Another problem with prior art injection methods involves the distribution of steam components. Typically, steam generated at a well site for injection into hydrocarbon bearing formations is made up of a component of water and a component of vapor. In one example, saturated steam that is composed of 70 percent vapor and 30 percent water by mass is distributed to several steam injection wells. Because the vapor and water have different flow characteristics, it is common for the relative proportions of water and vapor to change as the steam travels down a tubular and through some type of nozzle. For example, it is possible to inadvertently inject mostly vapor into a higher formation while injecting mostly water into lower formations. Because the injection process relies upon an optimum mixture of steam components, changes in the relative proportions of water and vapor prior to entering the formations is a problem that affects the success of the injection job.
Additional problems are also encountered with injection methods involving lateral wellbores. Although vertical wellbores typically have multiple zones of interest which must be treated, lateral wellbores ordinarily have only one zone of interest along the length of the lateral wellbore. Therefore, different pressures for different zones of interest, which are often desired for treating vertical wellbores, are not necessary in treating the zone of interest in the lateral wellbore. For lateral wellbores, it is desirable for the entire zone of interest to be treated equally with compressible fluid at the same pressure along the length of the lateral wellbore.
Ordinarily, steam is injected from the heel of the lateral wellbore. Because the injection is from the heel of the wellbore, the steam often has a higher pressure at the heel of the wellbore than at the toe due to pressure loss in the steam resulting from frictional resistance along the length of the wellbore as the steam travels downstream. As a result, as steam travels along the horizontal wellbore, its pressure typically undesirably varies along the length of the wellbore.

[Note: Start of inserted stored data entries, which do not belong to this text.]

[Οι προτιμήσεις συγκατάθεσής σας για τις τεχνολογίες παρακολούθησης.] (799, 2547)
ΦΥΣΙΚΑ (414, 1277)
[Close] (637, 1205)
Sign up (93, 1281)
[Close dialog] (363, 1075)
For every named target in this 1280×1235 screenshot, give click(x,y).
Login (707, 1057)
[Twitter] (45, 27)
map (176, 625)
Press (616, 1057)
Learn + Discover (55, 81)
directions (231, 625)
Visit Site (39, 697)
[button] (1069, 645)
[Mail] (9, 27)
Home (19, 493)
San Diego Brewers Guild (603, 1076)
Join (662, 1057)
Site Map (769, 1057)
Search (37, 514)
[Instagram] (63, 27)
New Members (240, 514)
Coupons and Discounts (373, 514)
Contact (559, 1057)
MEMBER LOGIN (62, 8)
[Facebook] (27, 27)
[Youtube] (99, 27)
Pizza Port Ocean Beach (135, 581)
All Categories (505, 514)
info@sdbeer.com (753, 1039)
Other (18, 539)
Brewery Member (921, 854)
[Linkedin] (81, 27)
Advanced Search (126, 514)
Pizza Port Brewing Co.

Along the length of the lateral wellbore, the steam also tends to separate, with the liquid phase flowing along the bottom of the wellbore and the vapor phase flowing into the upper portion of the wellbore. Because the phases tend to separate, the steam injected into the zone of interest along the wellbore may not be uniform in phase components. It is desirable for the steam to have a uniform phase distribution (liquid to vapor ratio) along the length of the lateral wellbore so that the zone of interest is treated equally along its length.

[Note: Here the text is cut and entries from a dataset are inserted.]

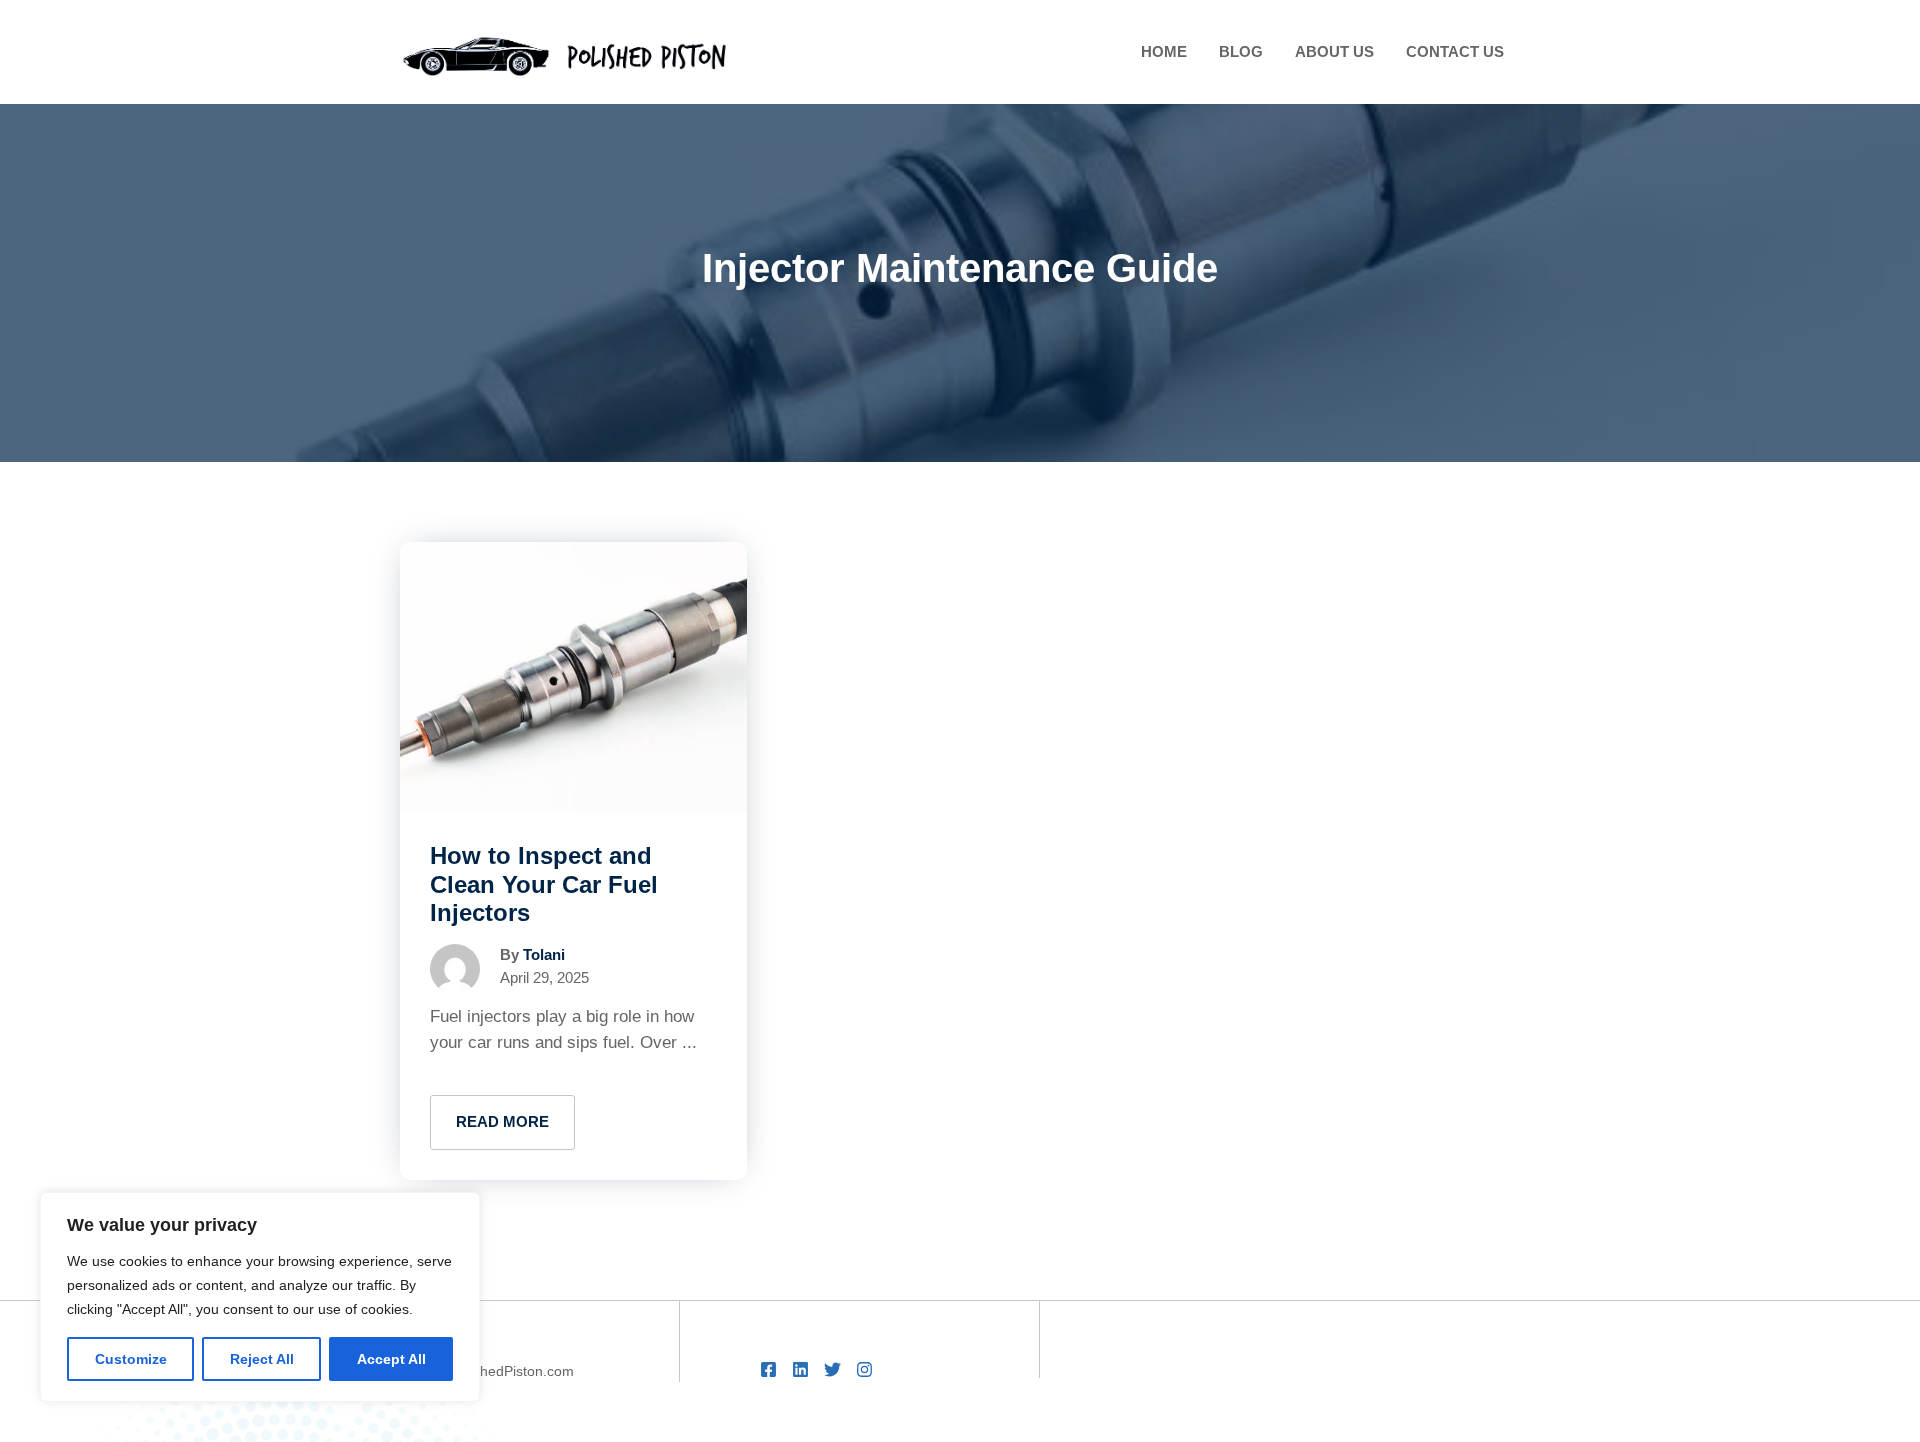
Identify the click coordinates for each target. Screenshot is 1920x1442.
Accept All (391, 1359)
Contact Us (1455, 51)
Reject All (262, 1359)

There is a need therefore, for an apparatus and method of injecting steam into multiple zones at a controlled flow rate and pressure in a single wellbore that is more efficient and effective than prior art arrangements. There is a further need for an injection apparatus with components that can be easily changed. There is a further need for an injection system that is simpler to install and remove. There is yet a further need to provide steam to multiple zones in a wellbore in predetermined proportions of water and vapor. There is yet a further need for a single source of steam provided to multiple, separate wellbores using a controlled flow rate. There is yet a further need for an apparatus and method for injecting steam into a zone of interest along the length of a lateral wellbore at a controlled flow rate and pressure. There is yet a further need for an apparatus and method for injecting steam into a zone of interest along the length of a lateral wellbore in predetermined proportions of water and vapor.